Medium — good to knowDatabase

ELI5 — The Vibe Check

A database lock prevents multiple transactions from messing with the same data at the same time. It's like a bathroom door lock — one person at a time. Row locks let others read but not write. Table locks block everything. Too many locks and you get deadlocks. Fun times.

Real Talk

Database locks are concurrency control mechanisms that restrict access to data during transactions. Types include row-level locks (most granular, least blocking), table-level locks (broadest), advisory locks (application-controlled), and shared vs exclusive locks. Lock granularity trades concurrency for overhead.
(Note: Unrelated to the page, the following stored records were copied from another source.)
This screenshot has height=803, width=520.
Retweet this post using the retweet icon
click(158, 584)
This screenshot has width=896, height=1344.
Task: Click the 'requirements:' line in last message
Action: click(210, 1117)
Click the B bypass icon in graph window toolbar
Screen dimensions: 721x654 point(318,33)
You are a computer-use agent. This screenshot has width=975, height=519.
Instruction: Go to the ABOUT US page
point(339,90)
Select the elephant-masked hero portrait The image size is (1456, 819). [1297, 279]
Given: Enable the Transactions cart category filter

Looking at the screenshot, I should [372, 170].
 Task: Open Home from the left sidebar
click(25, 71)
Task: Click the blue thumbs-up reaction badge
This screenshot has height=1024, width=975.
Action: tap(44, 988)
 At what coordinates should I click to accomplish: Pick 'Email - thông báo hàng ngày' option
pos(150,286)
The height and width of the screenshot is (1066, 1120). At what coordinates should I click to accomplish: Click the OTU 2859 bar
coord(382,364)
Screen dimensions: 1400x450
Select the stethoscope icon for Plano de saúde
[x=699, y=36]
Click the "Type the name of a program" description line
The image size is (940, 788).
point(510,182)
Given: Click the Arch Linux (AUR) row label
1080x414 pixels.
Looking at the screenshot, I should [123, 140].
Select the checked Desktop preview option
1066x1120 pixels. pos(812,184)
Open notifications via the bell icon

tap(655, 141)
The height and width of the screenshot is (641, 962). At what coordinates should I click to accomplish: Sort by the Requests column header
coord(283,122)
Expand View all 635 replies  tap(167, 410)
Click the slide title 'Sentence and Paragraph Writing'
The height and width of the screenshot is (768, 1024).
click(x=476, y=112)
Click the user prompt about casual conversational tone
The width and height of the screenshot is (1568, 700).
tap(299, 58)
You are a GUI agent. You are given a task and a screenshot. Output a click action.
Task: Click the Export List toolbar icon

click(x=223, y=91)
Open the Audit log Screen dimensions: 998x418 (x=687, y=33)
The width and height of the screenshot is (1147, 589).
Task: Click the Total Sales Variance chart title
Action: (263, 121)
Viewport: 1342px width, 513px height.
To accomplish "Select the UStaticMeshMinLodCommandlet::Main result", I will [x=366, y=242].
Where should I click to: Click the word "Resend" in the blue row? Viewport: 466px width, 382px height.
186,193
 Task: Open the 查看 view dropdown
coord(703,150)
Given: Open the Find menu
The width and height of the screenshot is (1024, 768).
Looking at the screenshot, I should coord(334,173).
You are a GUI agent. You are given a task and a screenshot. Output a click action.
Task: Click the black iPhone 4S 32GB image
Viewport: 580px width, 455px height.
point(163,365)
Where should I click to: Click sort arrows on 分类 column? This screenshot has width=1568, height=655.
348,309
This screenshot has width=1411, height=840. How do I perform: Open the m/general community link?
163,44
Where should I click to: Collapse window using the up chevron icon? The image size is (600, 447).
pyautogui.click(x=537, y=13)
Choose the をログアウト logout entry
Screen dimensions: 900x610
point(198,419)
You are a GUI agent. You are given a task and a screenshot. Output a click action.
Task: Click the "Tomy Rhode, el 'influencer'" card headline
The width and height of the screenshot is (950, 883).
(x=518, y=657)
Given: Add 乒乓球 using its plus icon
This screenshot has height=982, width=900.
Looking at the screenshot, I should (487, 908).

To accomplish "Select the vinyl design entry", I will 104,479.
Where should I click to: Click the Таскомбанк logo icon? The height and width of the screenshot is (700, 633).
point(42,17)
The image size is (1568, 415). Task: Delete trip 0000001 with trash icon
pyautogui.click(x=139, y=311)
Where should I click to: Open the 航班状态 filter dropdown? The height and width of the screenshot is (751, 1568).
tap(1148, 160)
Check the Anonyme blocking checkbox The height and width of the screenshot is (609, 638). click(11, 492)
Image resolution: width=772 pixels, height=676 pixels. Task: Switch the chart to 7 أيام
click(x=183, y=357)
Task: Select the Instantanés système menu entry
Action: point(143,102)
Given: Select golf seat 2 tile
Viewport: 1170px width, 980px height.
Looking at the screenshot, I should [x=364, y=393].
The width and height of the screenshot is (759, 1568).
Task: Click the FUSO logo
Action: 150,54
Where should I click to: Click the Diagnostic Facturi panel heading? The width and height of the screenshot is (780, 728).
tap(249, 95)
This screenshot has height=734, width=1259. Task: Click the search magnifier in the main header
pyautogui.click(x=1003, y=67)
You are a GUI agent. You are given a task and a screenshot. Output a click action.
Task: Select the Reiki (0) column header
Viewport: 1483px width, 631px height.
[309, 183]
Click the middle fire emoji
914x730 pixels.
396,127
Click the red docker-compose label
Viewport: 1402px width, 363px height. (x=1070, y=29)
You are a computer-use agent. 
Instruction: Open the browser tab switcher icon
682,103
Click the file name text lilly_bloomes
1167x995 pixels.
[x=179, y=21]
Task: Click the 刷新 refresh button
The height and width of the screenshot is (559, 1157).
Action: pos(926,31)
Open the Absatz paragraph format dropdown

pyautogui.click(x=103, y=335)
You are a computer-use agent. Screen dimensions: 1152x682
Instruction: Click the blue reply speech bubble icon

Excessive locking causes contention and deadlocks.

Show Me The Code

-- Explicit row lock (SELECT FOR UPDATE)
BEGIN;
SELECT * FROM accounts WHERE id = 1 FOR UPDATE;
-- Row is now locked until COMMIT/ROLLBACK
UPDATE accounts SET balance = balance - 100 WHERE id = 1;
COMMIT;

-- Advisory lock for application-level mutex
SELECT pg_advisory_lock(12345);

When You'll Hear This

"Use SELECT FOR UPDATE to lock the row before modifying the balance." / "Two transactions deadlocked because they locked rows in opposite order."